His arms went up and she knew he was taking a look around. “I want a pair of those binoculars.”

  “We’ll get you a pair,” Cam said.

  “Hold on,” Joel called out.

  “What?” She looked up and Cam joined her.

  “There’s something in the trees about thirty feet out.”

  Hope’s body threatened to break into a full shake. She clenched her hands into fists to keep from fidgeting and shifting around. “A person?”

  “A rigging of some kind.”

  She shook her head as the constant thudding of rain against her jacket had her talking louder. “I don’t even know what that means.”

  “A platform and a gun set-up to fire either at specific times or via remote.” Cam spared her a quick look before he went back to checking out the area around them. “A human might not be pulling the trigger now, but a human built the rigging.”

  “So we’re back to everyone being a suspect.” She didn’t know if that was good or bad. With the businessmen as suspects she at least knew something about her potential attacker.

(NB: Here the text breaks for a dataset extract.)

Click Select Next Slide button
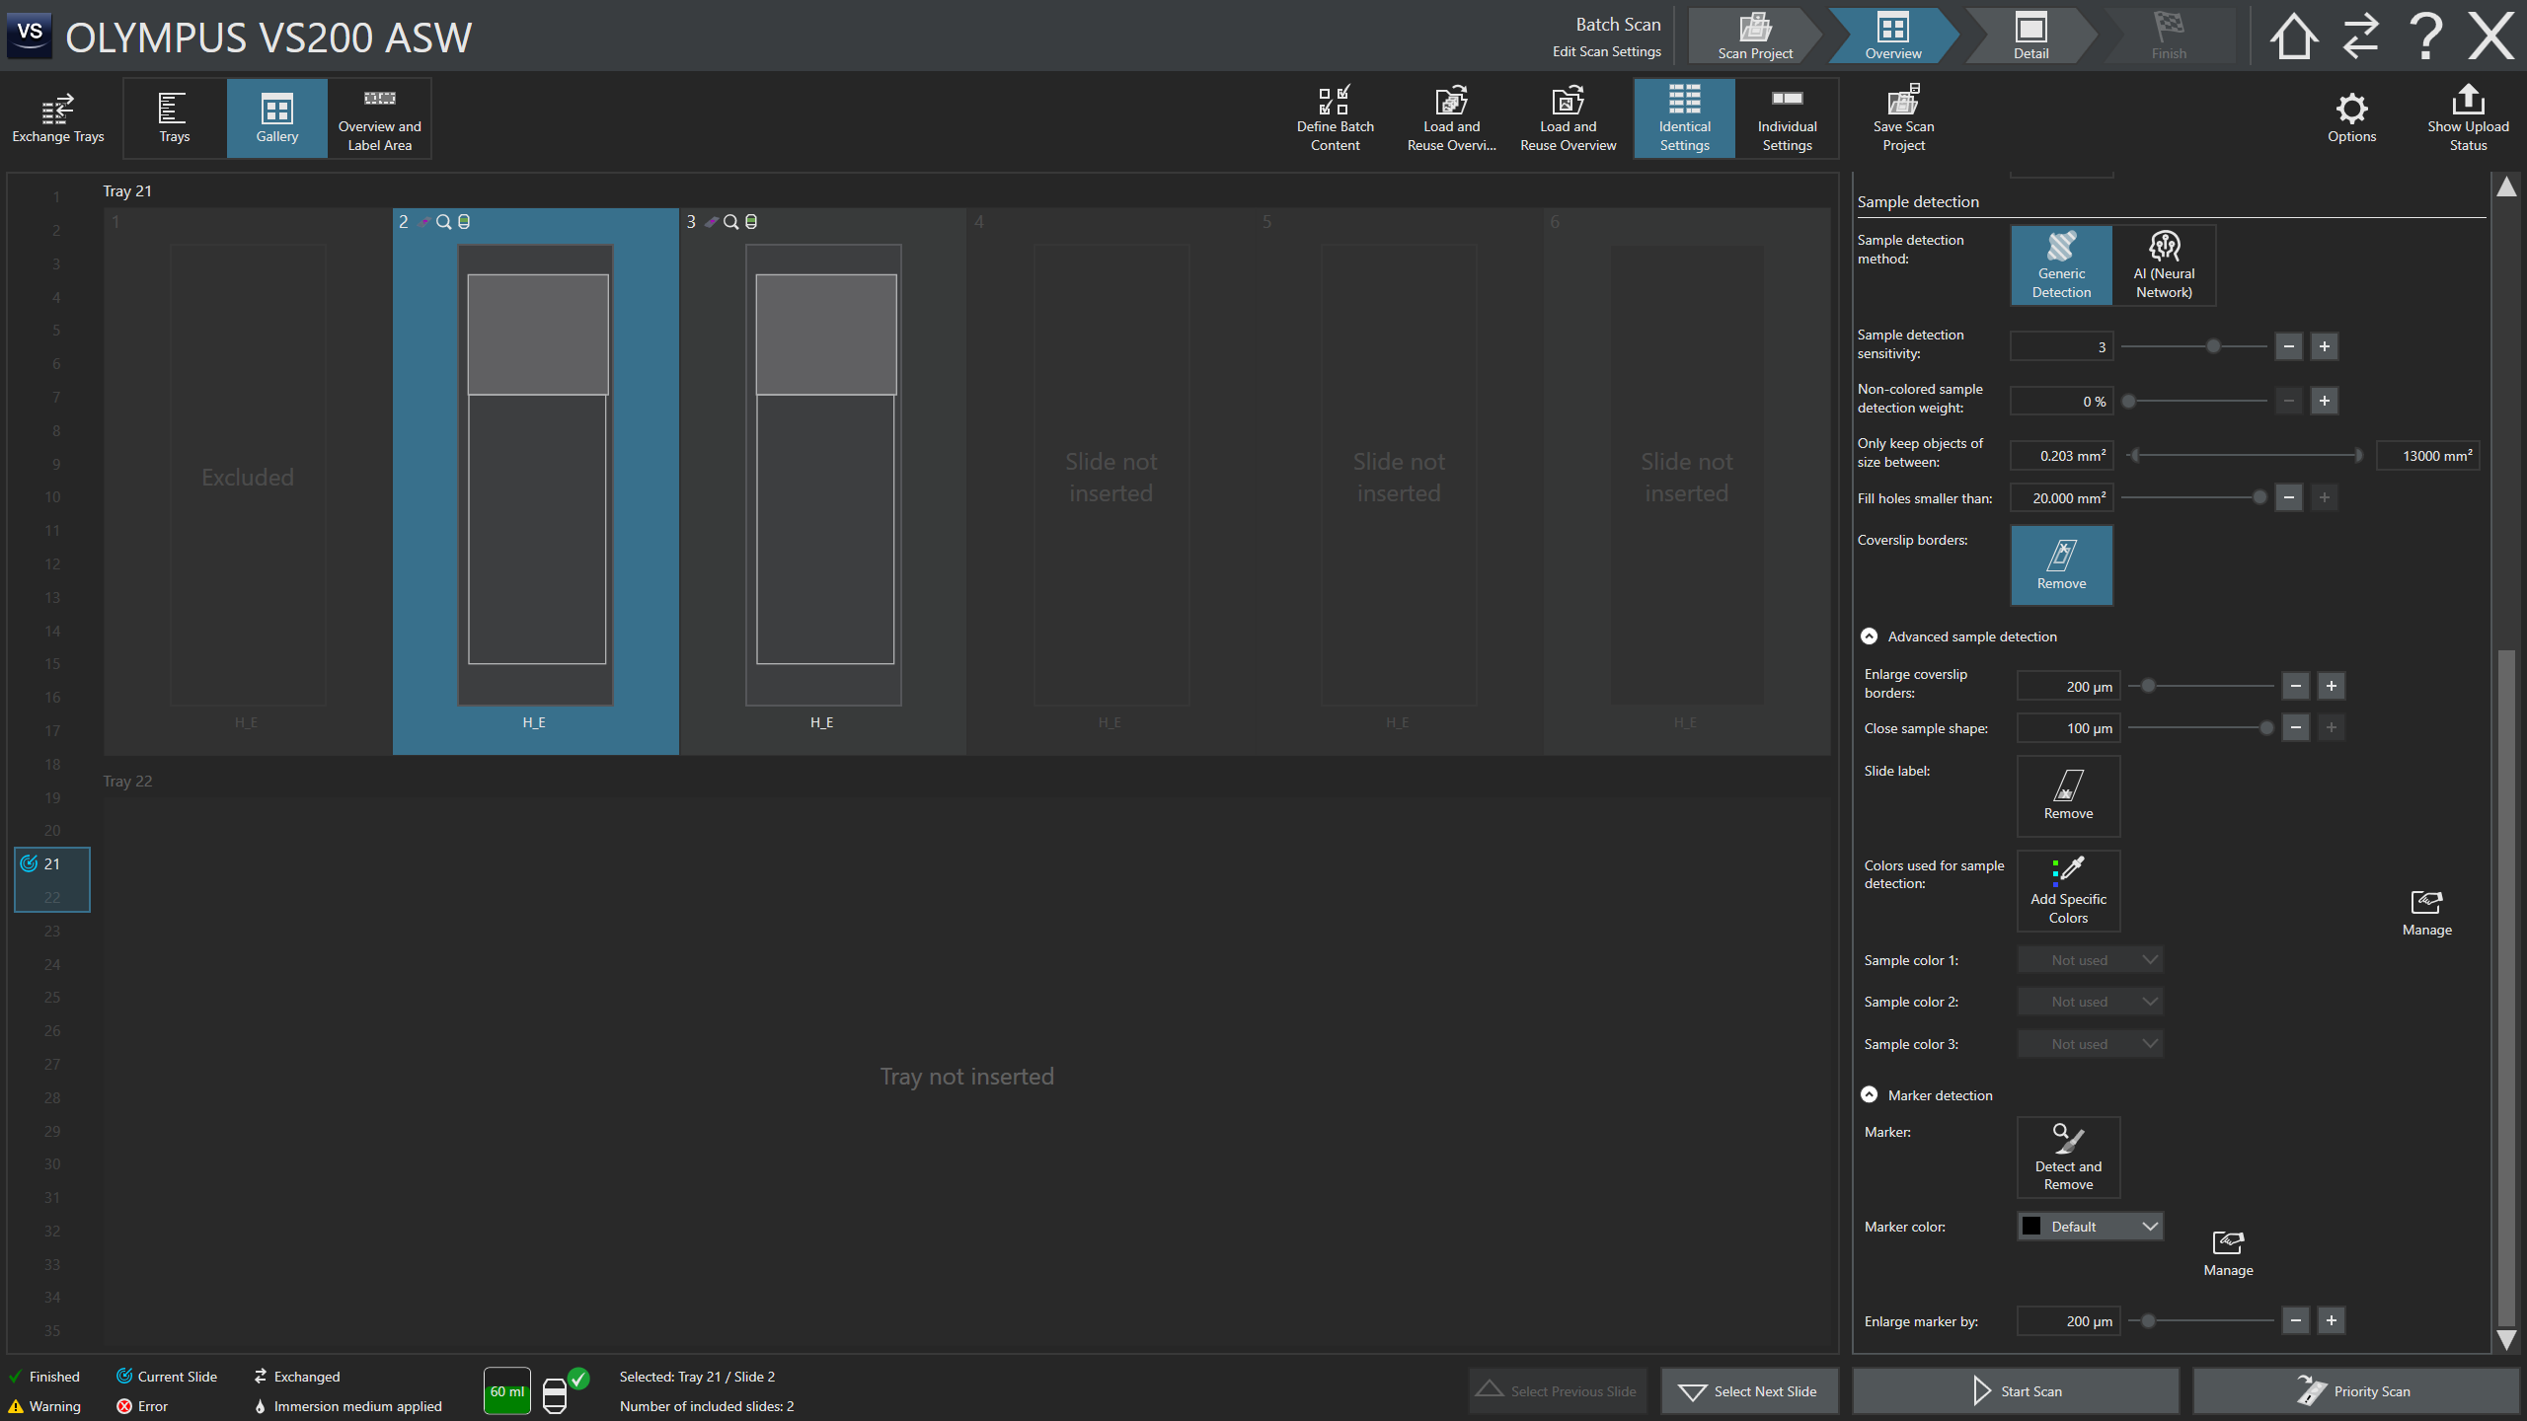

  A rogue sniper terrified her. That suggested someone with skill and put Joel and Cam at greater risk because she knew they would shield the rest of them with their bodies if it came to that. The thought of watching Joel go down almost drove her to her knees.

  “Move.” A loud whoosh followed the warning. Joel shouted as he dropped out of the branches and landed with a slight bend of his knees as if he’d been practicing the move his entire life.

  She heard a thud and saw the binoculars land in the mud. Adrenaline pumped through her as she spun around, looking for the danger that had set him off.

  The forest blurred in front of her. Joel grabbed Cam’s shoulder and turned him toward the cabins while Joel shoved her behind him and brought up his gun. The men took up positions behind two trunks and faced in the same direction, this time toward camp.

  Despite the dizzying few seconds, she stayed locked behind Joel with her fingers slipped through his belt loop.

  “Hands up,” Joel yelled in the direction off to the side of the far cabin.